__Problem to solve__:
Copy out all of the following lines word for word, without changing any of them.

— start —

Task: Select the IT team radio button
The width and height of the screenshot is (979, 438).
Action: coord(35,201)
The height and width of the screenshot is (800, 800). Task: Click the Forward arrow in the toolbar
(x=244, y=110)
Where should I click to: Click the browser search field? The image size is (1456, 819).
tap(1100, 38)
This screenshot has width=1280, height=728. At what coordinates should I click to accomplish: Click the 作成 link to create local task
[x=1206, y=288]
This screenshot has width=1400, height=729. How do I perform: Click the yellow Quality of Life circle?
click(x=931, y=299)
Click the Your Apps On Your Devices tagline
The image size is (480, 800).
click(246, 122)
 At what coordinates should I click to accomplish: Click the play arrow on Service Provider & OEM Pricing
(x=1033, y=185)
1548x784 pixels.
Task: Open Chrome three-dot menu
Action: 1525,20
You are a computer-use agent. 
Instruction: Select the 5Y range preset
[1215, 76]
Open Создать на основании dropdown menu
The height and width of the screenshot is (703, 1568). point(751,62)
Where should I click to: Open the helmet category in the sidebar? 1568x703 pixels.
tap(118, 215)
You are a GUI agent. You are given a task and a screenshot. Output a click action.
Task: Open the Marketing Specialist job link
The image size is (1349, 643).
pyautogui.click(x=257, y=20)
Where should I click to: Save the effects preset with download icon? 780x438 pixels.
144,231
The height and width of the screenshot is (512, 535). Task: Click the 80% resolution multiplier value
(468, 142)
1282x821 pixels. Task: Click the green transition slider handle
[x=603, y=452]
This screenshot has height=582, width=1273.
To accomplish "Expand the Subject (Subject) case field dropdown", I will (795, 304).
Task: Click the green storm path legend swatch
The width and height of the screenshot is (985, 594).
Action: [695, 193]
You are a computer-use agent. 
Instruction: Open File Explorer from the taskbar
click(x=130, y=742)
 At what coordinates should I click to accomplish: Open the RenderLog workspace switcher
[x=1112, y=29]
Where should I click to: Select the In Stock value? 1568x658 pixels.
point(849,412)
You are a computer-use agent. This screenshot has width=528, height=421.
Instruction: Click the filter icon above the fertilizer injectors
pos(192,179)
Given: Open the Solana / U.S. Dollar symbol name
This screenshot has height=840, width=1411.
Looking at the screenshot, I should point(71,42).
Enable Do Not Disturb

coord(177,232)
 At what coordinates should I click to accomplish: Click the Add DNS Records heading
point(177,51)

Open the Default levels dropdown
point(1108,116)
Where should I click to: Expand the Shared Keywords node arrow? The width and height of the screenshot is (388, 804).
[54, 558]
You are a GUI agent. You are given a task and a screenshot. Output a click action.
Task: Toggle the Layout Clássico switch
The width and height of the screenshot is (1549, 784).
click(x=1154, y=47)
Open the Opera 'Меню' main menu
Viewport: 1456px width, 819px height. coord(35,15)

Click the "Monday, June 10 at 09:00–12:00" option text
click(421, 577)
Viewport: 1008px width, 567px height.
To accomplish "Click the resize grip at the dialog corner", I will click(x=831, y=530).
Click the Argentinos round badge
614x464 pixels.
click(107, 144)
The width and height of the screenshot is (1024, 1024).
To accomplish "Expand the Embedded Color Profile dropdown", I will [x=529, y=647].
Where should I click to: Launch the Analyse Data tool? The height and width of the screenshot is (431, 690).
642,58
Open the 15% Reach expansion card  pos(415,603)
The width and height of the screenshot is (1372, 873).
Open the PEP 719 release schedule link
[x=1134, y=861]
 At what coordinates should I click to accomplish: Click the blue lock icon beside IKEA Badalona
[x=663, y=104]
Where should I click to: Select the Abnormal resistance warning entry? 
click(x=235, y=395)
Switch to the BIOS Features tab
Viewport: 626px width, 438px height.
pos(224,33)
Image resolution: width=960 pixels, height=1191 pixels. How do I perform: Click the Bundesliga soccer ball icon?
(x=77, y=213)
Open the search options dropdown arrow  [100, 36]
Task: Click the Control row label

— end —

__Complete response__:
Task: Select the IT team radio button
The width and height of the screenshot is (979, 438).
Action: coord(35,201)
The height and width of the screenshot is (800, 800). Task: Click the Forward arrow in the toolbar
(x=244, y=110)
Where should I click to: Click the browser search field? The image size is (1456, 819).
tap(1100, 38)
This screenshot has width=1280, height=728. At what coordinates should I click to accomplish: Click the 作成 link to create local task
[x=1206, y=288]
This screenshot has width=1400, height=729. How do I perform: Click the yellow Quality of Life circle?
click(x=931, y=299)
Click the Your Apps On Your Devices tagline
The image size is (480, 800).
click(246, 122)
 At what coordinates should I click to accomplish: Click the play arrow on Service Provider & OEM Pricing
(x=1033, y=185)
1548x784 pixels.
Task: Open Chrome three-dot menu
Action: 1525,20
You are a computer-use agent. 
Instruction: Select the 5Y range preset
[1215, 76]
Open Создать на основании dropdown menu
The height and width of the screenshot is (703, 1568). point(751,62)
Where should I click to: Open the helmet category in the sidebar? 1568x703 pixels.
tap(118, 215)
You are a GUI agent. You are given a task and a screenshot. Output a click action.
Task: Open the Marketing Specialist job link
The image size is (1349, 643).
pyautogui.click(x=257, y=20)
Where should I click to: Save the effects preset with download icon? 780x438 pixels.
144,231
The height and width of the screenshot is (512, 535). Task: Click the 80% resolution multiplier value
(468, 142)
1282x821 pixels. Task: Click the green transition slider handle
[x=603, y=452]
This screenshot has height=582, width=1273.
To accomplish "Expand the Subject (Subject) case field dropdown", I will (795, 304).
Task: Click the green storm path legend swatch
The width and height of the screenshot is (985, 594).
Action: [695, 193]
You are a computer-use agent. 
Instruction: Open File Explorer from the taskbar
click(x=130, y=742)
 At what coordinates should I click to accomplish: Open the RenderLog workspace switcher
[x=1112, y=29]
Where should I click to: Select the In Stock value? 1568x658 pixels.
point(849,412)
You are a computer-use agent. This screenshot has width=528, height=421.
Instruction: Click the filter icon above the fertilizer injectors
pos(192,179)
Given: Open the Solana / U.S. Dollar symbol name
This screenshot has height=840, width=1411.
Looking at the screenshot, I should point(71,42).
Enable Do Not Disturb

coord(177,232)
 At what coordinates should I click to accomplish: Click the Add DNS Records heading
point(177,51)

Open the Default levels dropdown
point(1108,116)
Where should I click to: Expand the Shared Keywords node arrow? The width and height of the screenshot is (388, 804).
[54, 558]
You are a GUI agent. You are given a task and a screenshot. Output a click action.
Task: Toggle the Layout Clássico switch
The width and height of the screenshot is (1549, 784).
click(x=1154, y=47)
Open the Opera 'Меню' main menu
Viewport: 1456px width, 819px height. coord(35,15)

Click the "Monday, June 10 at 09:00–12:00" option text
click(421, 577)
Viewport: 1008px width, 567px height.
To accomplish "Click the resize grip at the dialog corner", I will click(x=831, y=530).
Click the Argentinos round badge
614x464 pixels.
click(107, 144)
The width and height of the screenshot is (1024, 1024).
To accomplish "Expand the Embedded Color Profile dropdown", I will [x=529, y=647].
Where should I click to: Launch the Analyse Data tool? The height and width of the screenshot is (431, 690).
642,58
Open the 15% Reach expansion card  pos(415,603)
The width and height of the screenshot is (1372, 873).
Open the PEP 719 release schedule link
[x=1134, y=861]
 At what coordinates should I click to accomplish: Click the blue lock icon beside IKEA Badalona
[x=663, y=104]
Where should I click to: Select the Abnormal resistance warning entry? 
click(x=235, y=395)
Switch to the BIOS Features tab
Viewport: 626px width, 438px height.
pos(224,33)
Image resolution: width=960 pixels, height=1191 pixels. How do I perform: Click the Bundesliga soccer ball icon?
(x=77, y=213)
Open the search options dropdown arrow  [100, 36]
Task: Click the Control row label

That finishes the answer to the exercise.